Ein weiteres Indiz, dass der Flugplatz wachsen soll, liegt gleich neben den Zäunen, die den Flugplatz begrenzen: Äste und Stämme, die vor einigen Monaten noch Bäume waren, sind ordentlich aufgeschichtet. Mehrere Hektar wurden hier gerodet - für den Flugbetrieb. Denn in Zukunft soll, wer in Schönhagen landet, nicht mehr auf Sicht fliegen müssen, sondern mit dem Instrumentenlandesystem (ILS) navigieren können. Der Flugplatzchef begründet das mit einem Zugewinn an Sicherheit für die Piloten und an Wettbewerbsvorteil für ansässige Unternehmen. Doch das ILS funktioniert nur ohne Hindernisse. Daher müssen die Bäume weg.

Die Anwohner glauben nicht an das Argument vom Sicherheitsgewinn. Schon eher an einen Wettbewerbsvorteil - aber weniger für die Unternehmen als für den Flugplatz selbst. Sie gehen davon aus, dass nicht nur die Polizeihubschrauber, sondern auch die Kleinflugzeuge aus Schönefeld nach Schönhagen kommen sollen - und nicht nur Geld für den Flugplatz, sondern vor allem noch mehr Lärm mitbringen. "Die Kleinflugzeuge haben wir ja schon zum Teil", entgegnet der Flugplatzchef. Dass Schönhagen "zur dritten Startbahn" von BBI werden solle, würde er so unterschreiben.

Während alles danach aussieht, dass die Bürgerinitiative bei dem Umzug der Hubschrauberstaffel ihren Kampf verloren hat, sieht sie für die Erhaltung des Waldes noch Chancen. Nach Gesprächen mit der Forstbehörde wurden die Fällarbeiten erst einmal gestoppt. Nun soll es eine Umweltverträglichkeitsprüfung geben. Mitte Mai haben sich dafür Forstbehörde, Flugplatzbetreiber und Umweltverbände zusammengesetzt. Nach Ansicht der Umweltschützer darf das Verfahren aber erst im kommenden Jahr abgeschlossen werden. Denn die betroffene Flora und Fauna müsse während ihres Wachstums- und Entwicklungsperiode von März bis September untersucht werden. Für eine Untersuchung über den gesamten Zeitraum ist es jetzt schon zu spät. Doch selbst, wenn eine Umweltverträglichkeitsprüfung zu dem Ergebnis kommt, dass der Wald gerodet werden darf, muss der Flugplatz mit den Besitzern der Waldstücke verhandeln. "Ich kenne einige Waldbesitzer, die geben ihren Wald unter keinen Umständen her", ist sich Wagner sicher. Als letztes Mittel bliebe nach Ansicht der Bürgerinitiative nur die Enteignung - ein Verfahren, das sich über Jahre hinziehen kann.
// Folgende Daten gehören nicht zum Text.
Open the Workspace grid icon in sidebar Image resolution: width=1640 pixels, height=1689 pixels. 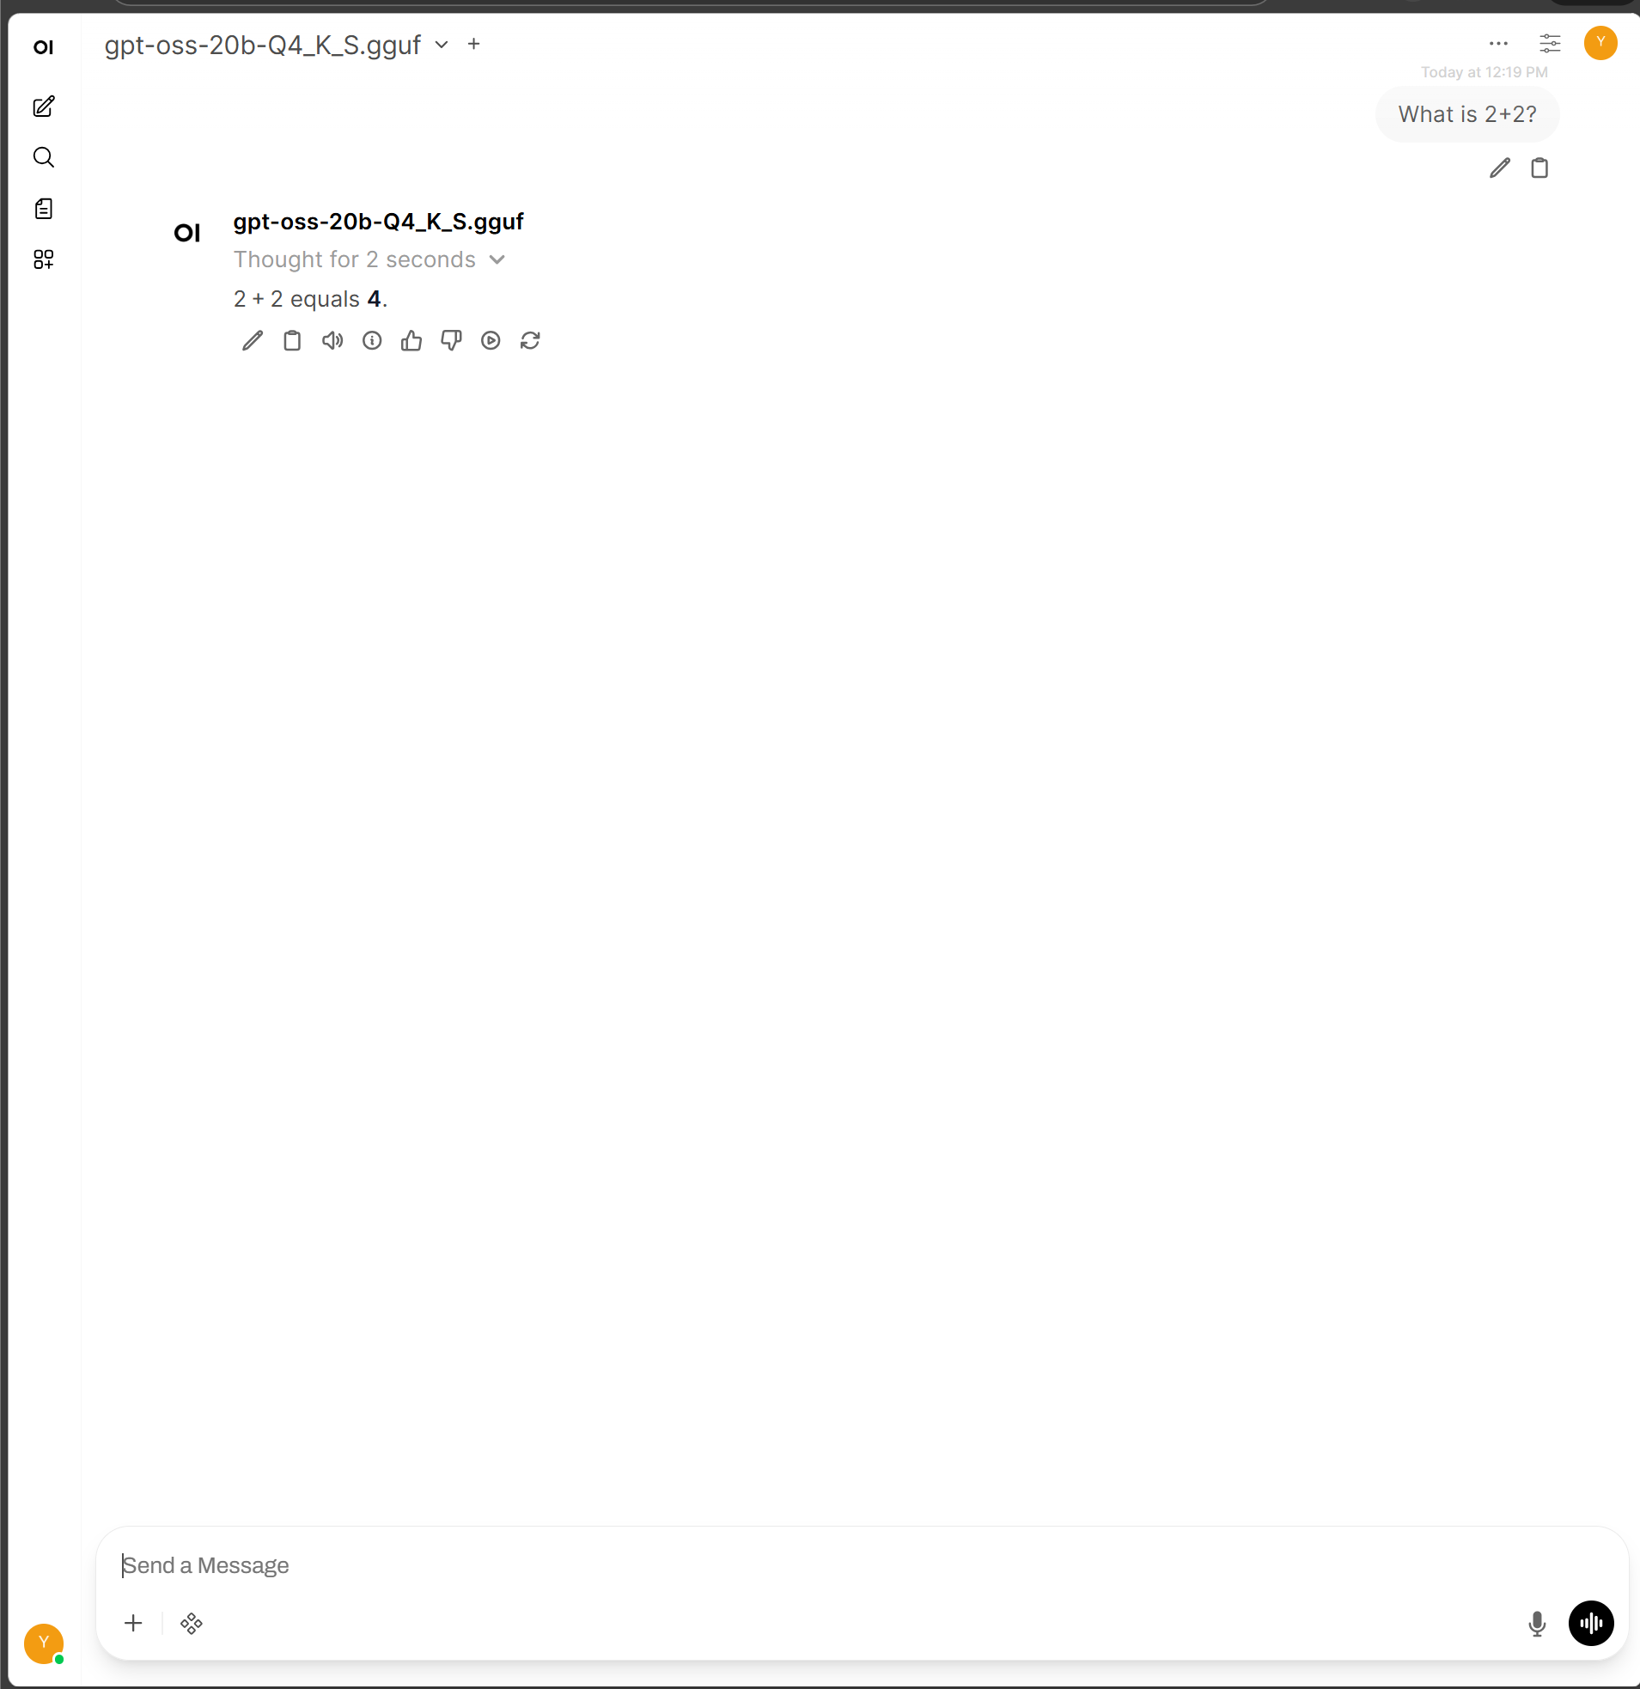[x=44, y=259]
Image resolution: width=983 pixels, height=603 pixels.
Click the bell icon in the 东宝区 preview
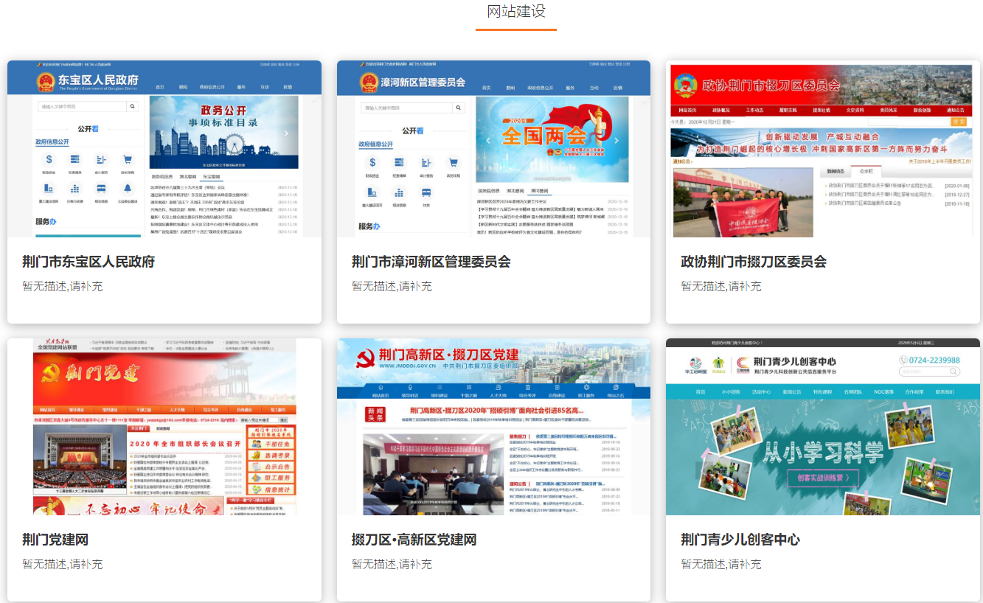(127, 188)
Die Schönhagener üben sich zwischen Protestbriefen und Transparenten an ihren Fassaden in Realismus: "Abreißen können sie den Flugplatz nicht mehr, aber sie sollen ihn zumindest nicht weiter ausbauen", sagt Wagner. Einige tragen sich mit dem Gedanken, ihr Haus aufzugeben und wegzuziehen. Andere hoffen, dass vielleicht für BBI doch noch eine dritte Landebahn gebaut wird und die Piloten der Kleinflugzeuge lieber von dort starten. Dann könnte in Schönhagen wieder ein bisschen Ruhe einkehren.